Nurse who ballooned to 18 stone by snacking her way through busy A&E shifts overhauls her body

2019-09-06 09:25 Last Updated At:09:25

Jill Woods’ wake up call came when she struggled to squeeze into a size 20 uniform.

An A&E nurse revealed her own trauma after landing a new job, when she swapped scrubs for a posh new uniform but, at 18st, was too fat to squeeze into the size 20 ensemble, leaving her feeling like a “stuffed sausage.”

Shamefaced, mum-of-two Jill Woods, 38, of Comrie, Perth and Kinross, Scotland, vowed to finally overhaul her lifestyle once for all, signing up for a special diet plan and dropping to a slender 11st 6lb size 12 in just nine months.

But 5ft 3in Jill admits that during nearly 20 years working in hospital casualty departments, the hypocrisy of advising the public about their health, despite having a body mass index (BMI) – used as a gauge of healthy weight – of 43.3, compared to the NHS recommended level of 18.5 to 25, was not enough to make her slim.

Jill, whose husband Barry, 37, is a joiner, said: “Working shifts for nearly 20 years left my diet in an absolute shambles, I would stuff my pockets full of sweets before leaving work to make sure if I missed any meals I could get my energy fix somewhere.

“But trying on my new uniform, when I took a new job as a nurse practitioner at a private GP’s, after wearing baggy scrubs my entire working life, I realised something had to change. I didn’t want to be a chubby mummy at 40.”

Ironically, it was joining the NHS in 2000 that saw Jill, who had been comfortable with her weight through her childhood and teens, balloon in size.

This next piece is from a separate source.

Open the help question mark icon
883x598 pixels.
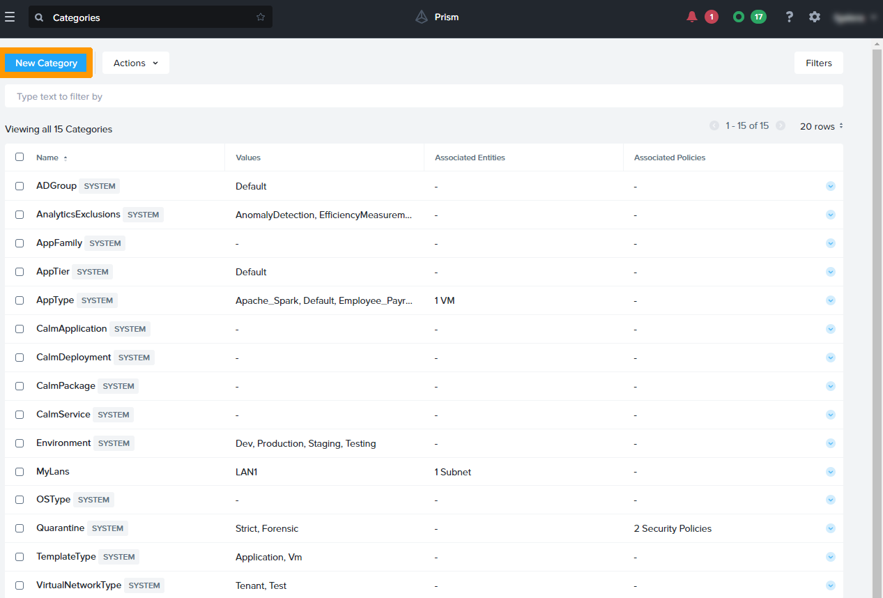[789, 17]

Blaming her 12-hour shifts in A&E, Jill, who has two daughters, Amber, five, and Callie, two, said: “Unfortunately, as a nurse, what I was eating was at the bottom of my priorities and as I progressed through the ranks, I made less and less time to plan for proper meals.”

On a “good day,” Jill would kick off with a Starbucks latte and pastry, before having a pre-made pasta for lunch and canteen pizza for dinner.

But it was the constant snacking in between meals that she holds responsible for her expanding waistline.

“My meals throughout the day were far from healthy,” she admitted. “How on earth they fit so many calories into pre-made pasta I’ll never know, but it was the constant snacking that truly saw my weight soar.

“As a nurse, or any A&E worker, you never know when you’re going to be able to squeeze in that next meal and I’d prepare for that by filling my pockets with custard creams and ginger biscuits, wolfing them down whenever I had the chance.”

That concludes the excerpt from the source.